> _Task statement_
All the entries, exactly as they read, must be written out again.

> _Data to use_

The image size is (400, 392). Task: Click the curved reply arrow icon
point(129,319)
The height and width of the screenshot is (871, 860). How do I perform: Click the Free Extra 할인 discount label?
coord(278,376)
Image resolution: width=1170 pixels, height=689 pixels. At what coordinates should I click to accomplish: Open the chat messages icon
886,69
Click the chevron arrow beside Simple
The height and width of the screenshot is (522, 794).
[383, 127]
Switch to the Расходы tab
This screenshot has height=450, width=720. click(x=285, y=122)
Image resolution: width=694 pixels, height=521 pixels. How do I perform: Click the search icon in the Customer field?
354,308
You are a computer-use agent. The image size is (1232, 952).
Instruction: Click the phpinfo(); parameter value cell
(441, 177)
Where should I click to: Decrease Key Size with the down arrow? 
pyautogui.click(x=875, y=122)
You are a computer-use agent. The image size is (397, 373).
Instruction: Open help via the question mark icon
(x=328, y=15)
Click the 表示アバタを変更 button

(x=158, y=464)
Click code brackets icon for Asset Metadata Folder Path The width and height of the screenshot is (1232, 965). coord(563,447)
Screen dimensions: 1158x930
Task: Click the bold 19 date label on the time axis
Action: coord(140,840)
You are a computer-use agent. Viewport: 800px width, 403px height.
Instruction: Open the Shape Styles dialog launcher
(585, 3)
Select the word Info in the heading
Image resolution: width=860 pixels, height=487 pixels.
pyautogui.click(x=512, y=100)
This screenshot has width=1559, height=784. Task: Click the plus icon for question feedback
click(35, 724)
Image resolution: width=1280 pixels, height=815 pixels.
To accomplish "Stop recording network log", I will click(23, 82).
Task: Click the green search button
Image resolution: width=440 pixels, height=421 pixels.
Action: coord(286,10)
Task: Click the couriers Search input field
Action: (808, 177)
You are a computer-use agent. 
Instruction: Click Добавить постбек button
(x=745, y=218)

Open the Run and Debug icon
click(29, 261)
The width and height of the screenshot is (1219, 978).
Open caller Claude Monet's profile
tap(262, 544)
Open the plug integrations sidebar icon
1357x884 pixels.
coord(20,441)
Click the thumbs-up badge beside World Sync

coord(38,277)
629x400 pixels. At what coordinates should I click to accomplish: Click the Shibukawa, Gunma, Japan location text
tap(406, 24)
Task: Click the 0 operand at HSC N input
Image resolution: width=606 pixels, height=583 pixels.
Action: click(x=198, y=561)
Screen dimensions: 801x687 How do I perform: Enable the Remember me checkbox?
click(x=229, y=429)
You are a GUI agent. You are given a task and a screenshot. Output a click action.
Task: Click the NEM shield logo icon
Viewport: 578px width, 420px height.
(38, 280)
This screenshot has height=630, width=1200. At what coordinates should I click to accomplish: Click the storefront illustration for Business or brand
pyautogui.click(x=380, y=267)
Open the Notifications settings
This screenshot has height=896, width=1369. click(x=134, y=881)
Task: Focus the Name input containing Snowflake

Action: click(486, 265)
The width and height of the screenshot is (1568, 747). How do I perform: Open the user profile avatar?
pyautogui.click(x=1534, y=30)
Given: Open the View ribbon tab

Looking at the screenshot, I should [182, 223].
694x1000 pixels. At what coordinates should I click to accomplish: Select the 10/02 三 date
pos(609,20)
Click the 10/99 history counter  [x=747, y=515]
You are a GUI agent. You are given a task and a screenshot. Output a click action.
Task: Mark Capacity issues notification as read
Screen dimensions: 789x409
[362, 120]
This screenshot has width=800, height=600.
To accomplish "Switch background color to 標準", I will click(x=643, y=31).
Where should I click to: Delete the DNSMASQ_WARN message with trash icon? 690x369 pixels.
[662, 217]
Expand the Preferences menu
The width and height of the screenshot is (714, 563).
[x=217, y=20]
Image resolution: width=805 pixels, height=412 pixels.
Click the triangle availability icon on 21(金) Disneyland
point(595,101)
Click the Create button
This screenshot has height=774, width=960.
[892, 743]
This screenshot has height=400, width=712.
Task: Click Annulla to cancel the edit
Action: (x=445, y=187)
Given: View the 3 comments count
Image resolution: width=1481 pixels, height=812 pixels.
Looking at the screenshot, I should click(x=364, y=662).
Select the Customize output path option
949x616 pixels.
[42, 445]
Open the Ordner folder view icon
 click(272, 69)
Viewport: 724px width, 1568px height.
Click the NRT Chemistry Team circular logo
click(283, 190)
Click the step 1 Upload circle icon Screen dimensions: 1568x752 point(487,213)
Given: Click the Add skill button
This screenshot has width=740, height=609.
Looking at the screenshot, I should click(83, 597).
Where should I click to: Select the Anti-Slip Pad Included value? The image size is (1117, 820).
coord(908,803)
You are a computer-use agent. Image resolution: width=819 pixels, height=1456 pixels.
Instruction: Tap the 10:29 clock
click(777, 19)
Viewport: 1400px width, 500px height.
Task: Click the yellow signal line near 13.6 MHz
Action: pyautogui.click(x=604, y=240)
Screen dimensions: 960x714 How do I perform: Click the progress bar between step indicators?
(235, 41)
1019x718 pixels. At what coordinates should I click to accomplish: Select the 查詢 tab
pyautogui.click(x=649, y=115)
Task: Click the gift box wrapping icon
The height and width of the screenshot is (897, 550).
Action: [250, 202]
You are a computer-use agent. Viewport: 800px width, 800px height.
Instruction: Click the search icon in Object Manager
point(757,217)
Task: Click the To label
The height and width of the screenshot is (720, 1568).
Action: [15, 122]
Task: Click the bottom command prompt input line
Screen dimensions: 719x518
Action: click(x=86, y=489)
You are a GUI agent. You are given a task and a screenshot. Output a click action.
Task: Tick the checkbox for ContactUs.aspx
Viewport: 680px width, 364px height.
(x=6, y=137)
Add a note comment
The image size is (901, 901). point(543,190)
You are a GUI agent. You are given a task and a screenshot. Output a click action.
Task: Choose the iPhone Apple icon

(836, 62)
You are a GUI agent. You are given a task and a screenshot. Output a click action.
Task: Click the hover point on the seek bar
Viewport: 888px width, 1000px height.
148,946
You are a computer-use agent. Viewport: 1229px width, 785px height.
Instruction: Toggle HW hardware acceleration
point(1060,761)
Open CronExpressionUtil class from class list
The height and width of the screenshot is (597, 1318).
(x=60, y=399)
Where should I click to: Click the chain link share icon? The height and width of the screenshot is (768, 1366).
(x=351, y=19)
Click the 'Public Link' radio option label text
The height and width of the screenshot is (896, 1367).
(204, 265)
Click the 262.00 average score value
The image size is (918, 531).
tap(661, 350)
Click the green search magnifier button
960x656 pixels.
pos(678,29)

> _Response to this task_
The image size is (400, 392). Task: Click the curved reply arrow icon
point(129,319)
The height and width of the screenshot is (871, 860). How do I perform: Click the Free Extra 할인 discount label?
coord(278,376)
Image resolution: width=1170 pixels, height=689 pixels. At what coordinates should I click to accomplish: Open the chat messages icon
886,69
Click the chevron arrow beside Simple
The height and width of the screenshot is (522, 794).
[383, 127]
Switch to the Расходы tab
This screenshot has height=450, width=720. click(x=285, y=122)
Image resolution: width=694 pixels, height=521 pixels. How do I perform: Click the search icon in the Customer field?
354,308
You are a computer-use agent. The image size is (1232, 952).
Instruction: Click the phpinfo(); parameter value cell
(441, 177)
Where should I click to: Decrease Key Size with the down arrow? 
pyautogui.click(x=875, y=122)
You are a computer-use agent. The image size is (397, 373).
Instruction: Open help via the question mark icon
(x=328, y=15)
Click the 表示アバタを変更 button

(x=158, y=464)
Click code brackets icon for Asset Metadata Folder Path The width and height of the screenshot is (1232, 965). coord(563,447)
Screen dimensions: 1158x930
Task: Click the bold 19 date label on the time axis
Action: coord(140,840)
You are a computer-use agent. Viewport: 800px width, 403px height.
Instruction: Open the Shape Styles dialog launcher
(585, 3)
Select the word Info in the heading
Image resolution: width=860 pixels, height=487 pixels.
pyautogui.click(x=512, y=100)
This screenshot has width=1559, height=784. Task: Click the plus icon for question feedback
click(35, 724)
Image resolution: width=1280 pixels, height=815 pixels.
To accomplish "Stop recording network log", I will click(23, 82).
Task: Click the green search button
Image resolution: width=440 pixels, height=421 pixels.
Action: coord(286,10)
Task: Click the couriers Search input field
Action: (808, 177)
You are a computer-use agent. 
Instruction: Click Добавить постбек button
(x=745, y=218)

Open the Run and Debug icon
click(29, 261)
The width and height of the screenshot is (1219, 978).
Open caller Claude Monet's profile
tap(262, 544)
Open the plug integrations sidebar icon
1357x884 pixels.
coord(20,441)
Click the thumbs-up badge beside World Sync

coord(38,277)
629x400 pixels. At what coordinates should I click to accomplish: Click the Shibukawa, Gunma, Japan location text
tap(406, 24)
Task: Click the 0 operand at HSC N input
Image resolution: width=606 pixels, height=583 pixels.
Action: click(x=198, y=561)
Screen dimensions: 801x687 How do I perform: Enable the Remember me checkbox?
click(x=229, y=429)
You are a GUI agent. You are given a task and a screenshot. Output a click action.
Task: Click the NEM shield logo icon
Viewport: 578px width, 420px height.
(38, 280)
This screenshot has height=630, width=1200. At what coordinates should I click to accomplish: Click the storefront illustration for Business or brand
pyautogui.click(x=380, y=267)
Open the Notifications settings
This screenshot has height=896, width=1369. click(x=134, y=881)
Task: Focus the Name input containing Snowflake

Action: click(486, 265)
The width and height of the screenshot is (1568, 747). How do I perform: Open the user profile avatar?
pyautogui.click(x=1534, y=30)
Given: Open the View ribbon tab

Looking at the screenshot, I should [182, 223].
694x1000 pixels. At what coordinates should I click to accomplish: Select the 10/02 三 date
pos(609,20)
Click the 10/99 history counter  [x=747, y=515]
You are a GUI agent. You are given a task and a screenshot. Output a click action.
Task: Mark Capacity issues notification as read
Screen dimensions: 789x409
[362, 120]
This screenshot has width=800, height=600.
To accomplish "Switch background color to 標準", I will click(x=643, y=31).
Where should I click to: Delete the DNSMASQ_WARN message with trash icon? 690x369 pixels.
[662, 217]
Expand the Preferences menu
The width and height of the screenshot is (714, 563).
[x=217, y=20]
Image resolution: width=805 pixels, height=412 pixels.
Click the triangle availability icon on 21(金) Disneyland
point(595,101)
Click the Create button
This screenshot has height=774, width=960.
[892, 743]
This screenshot has height=400, width=712.
Task: Click Annulla to cancel the edit
Action: (x=445, y=187)
Given: View the 3 comments count
Image resolution: width=1481 pixels, height=812 pixels.
Looking at the screenshot, I should click(x=364, y=662).
Select the Customize output path option
949x616 pixels.
[42, 445]
Open the Ordner folder view icon
 click(272, 69)
Viewport: 724px width, 1568px height.
Click the NRT Chemistry Team circular logo
click(283, 190)
Click the step 1 Upload circle icon Screen dimensions: 1568x752 point(487,213)
Given: Click the Add skill button
This screenshot has width=740, height=609.
Looking at the screenshot, I should click(83, 597).
Where should I click to: Select the Anti-Slip Pad Included value? The image size is (1117, 820).
coord(908,803)
You are a computer-use agent. Image resolution: width=819 pixels, height=1456 pixels.
Instruction: Tap the 10:29 clock
click(777, 19)
Viewport: 1400px width, 500px height.
Task: Click the yellow signal line near 13.6 MHz
Action: pyautogui.click(x=604, y=240)
Screen dimensions: 960x714 How do I perform: Click the progress bar between step indicators?
(235, 41)
1019x718 pixels. At what coordinates should I click to accomplish: Select the 查詢 tab
pyautogui.click(x=649, y=115)
Task: Click the gift box wrapping icon
The height and width of the screenshot is (897, 550).
Action: [250, 202]
You are a computer-use agent. Viewport: 800px width, 800px height.
Instruction: Click the search icon in Object Manager
point(757,217)
Task: Click the To label
The height and width of the screenshot is (720, 1568).
Action: [15, 122]
Task: Click the bottom command prompt input line
Screen dimensions: 719x518
Action: click(x=86, y=489)
You are a GUI agent. You are given a task and a screenshot. Output a click action.
Task: Tick the checkbox for ContactUs.aspx
Viewport: 680px width, 364px height.
(x=6, y=137)
Add a note comment
The image size is (901, 901). point(543,190)
You are a GUI agent. You are given a task and a screenshot. Output a click action.
Task: Choose the iPhone Apple icon

(836, 62)
You are a GUI agent. You are given a task and a screenshot. Output a click action.
Task: Click the hover point on the seek bar
Viewport: 888px width, 1000px height.
148,946
You are a computer-use agent. Viewport: 1229px width, 785px height.
Instruction: Toggle HW hardware acceleration
point(1060,761)
Open CronExpressionUtil class from class list
The height and width of the screenshot is (597, 1318).
(x=60, y=399)
Where should I click to: Click the chain link share icon? The height and width of the screenshot is (768, 1366).
(x=351, y=19)
Click the 'Public Link' radio option label text
The height and width of the screenshot is (896, 1367).
(204, 265)
Click the 262.00 average score value
The image size is (918, 531).
tap(661, 350)
Click the green search magnifier button
960x656 pixels.
pos(678,29)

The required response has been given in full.